◆ TASK DETAILS ◆
Count the lines in the entries below that contain the word "Select". Reply with the number alone.
┌─ MATERIAL FOR THIS TASK
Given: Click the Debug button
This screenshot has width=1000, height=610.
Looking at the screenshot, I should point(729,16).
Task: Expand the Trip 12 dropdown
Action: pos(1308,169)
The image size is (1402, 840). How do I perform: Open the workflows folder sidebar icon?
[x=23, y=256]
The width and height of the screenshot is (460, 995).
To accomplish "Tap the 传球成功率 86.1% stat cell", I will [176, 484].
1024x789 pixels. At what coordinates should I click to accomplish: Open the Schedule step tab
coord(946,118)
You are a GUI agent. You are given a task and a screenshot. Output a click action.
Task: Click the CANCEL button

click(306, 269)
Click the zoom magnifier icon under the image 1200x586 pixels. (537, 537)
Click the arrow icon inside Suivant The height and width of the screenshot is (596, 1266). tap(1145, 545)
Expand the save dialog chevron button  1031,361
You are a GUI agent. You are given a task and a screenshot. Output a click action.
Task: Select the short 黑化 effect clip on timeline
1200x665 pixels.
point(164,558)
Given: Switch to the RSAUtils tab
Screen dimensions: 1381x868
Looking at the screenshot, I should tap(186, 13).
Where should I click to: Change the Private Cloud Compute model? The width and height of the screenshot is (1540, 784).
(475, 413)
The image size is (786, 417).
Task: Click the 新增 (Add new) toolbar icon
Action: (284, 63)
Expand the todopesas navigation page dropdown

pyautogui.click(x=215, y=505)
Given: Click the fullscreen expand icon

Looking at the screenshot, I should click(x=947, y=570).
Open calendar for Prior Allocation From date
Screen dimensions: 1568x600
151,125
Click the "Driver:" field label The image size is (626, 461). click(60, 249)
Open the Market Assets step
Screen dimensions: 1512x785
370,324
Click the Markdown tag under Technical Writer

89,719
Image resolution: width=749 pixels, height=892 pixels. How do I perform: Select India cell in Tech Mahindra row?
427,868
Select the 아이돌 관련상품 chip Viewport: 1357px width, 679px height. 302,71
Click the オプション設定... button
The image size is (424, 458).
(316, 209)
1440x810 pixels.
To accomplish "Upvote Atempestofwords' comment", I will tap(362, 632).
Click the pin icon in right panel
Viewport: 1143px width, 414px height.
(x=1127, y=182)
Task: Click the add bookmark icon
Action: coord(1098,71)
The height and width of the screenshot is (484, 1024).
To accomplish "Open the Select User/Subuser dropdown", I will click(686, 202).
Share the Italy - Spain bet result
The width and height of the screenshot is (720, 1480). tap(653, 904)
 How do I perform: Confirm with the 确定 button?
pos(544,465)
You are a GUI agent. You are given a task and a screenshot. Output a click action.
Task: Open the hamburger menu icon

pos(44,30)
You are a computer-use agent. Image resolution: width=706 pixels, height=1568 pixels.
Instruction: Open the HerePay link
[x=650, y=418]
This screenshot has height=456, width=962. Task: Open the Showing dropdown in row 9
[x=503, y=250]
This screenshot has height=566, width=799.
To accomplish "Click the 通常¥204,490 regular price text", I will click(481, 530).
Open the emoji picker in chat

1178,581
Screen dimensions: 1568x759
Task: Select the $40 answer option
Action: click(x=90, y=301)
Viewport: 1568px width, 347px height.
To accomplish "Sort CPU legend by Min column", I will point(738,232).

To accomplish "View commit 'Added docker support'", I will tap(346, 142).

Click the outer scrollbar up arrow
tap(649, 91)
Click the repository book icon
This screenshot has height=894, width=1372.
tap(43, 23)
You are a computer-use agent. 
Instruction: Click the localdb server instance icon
└─
◆ OUTPUT OF THE EXERCISE ◆
5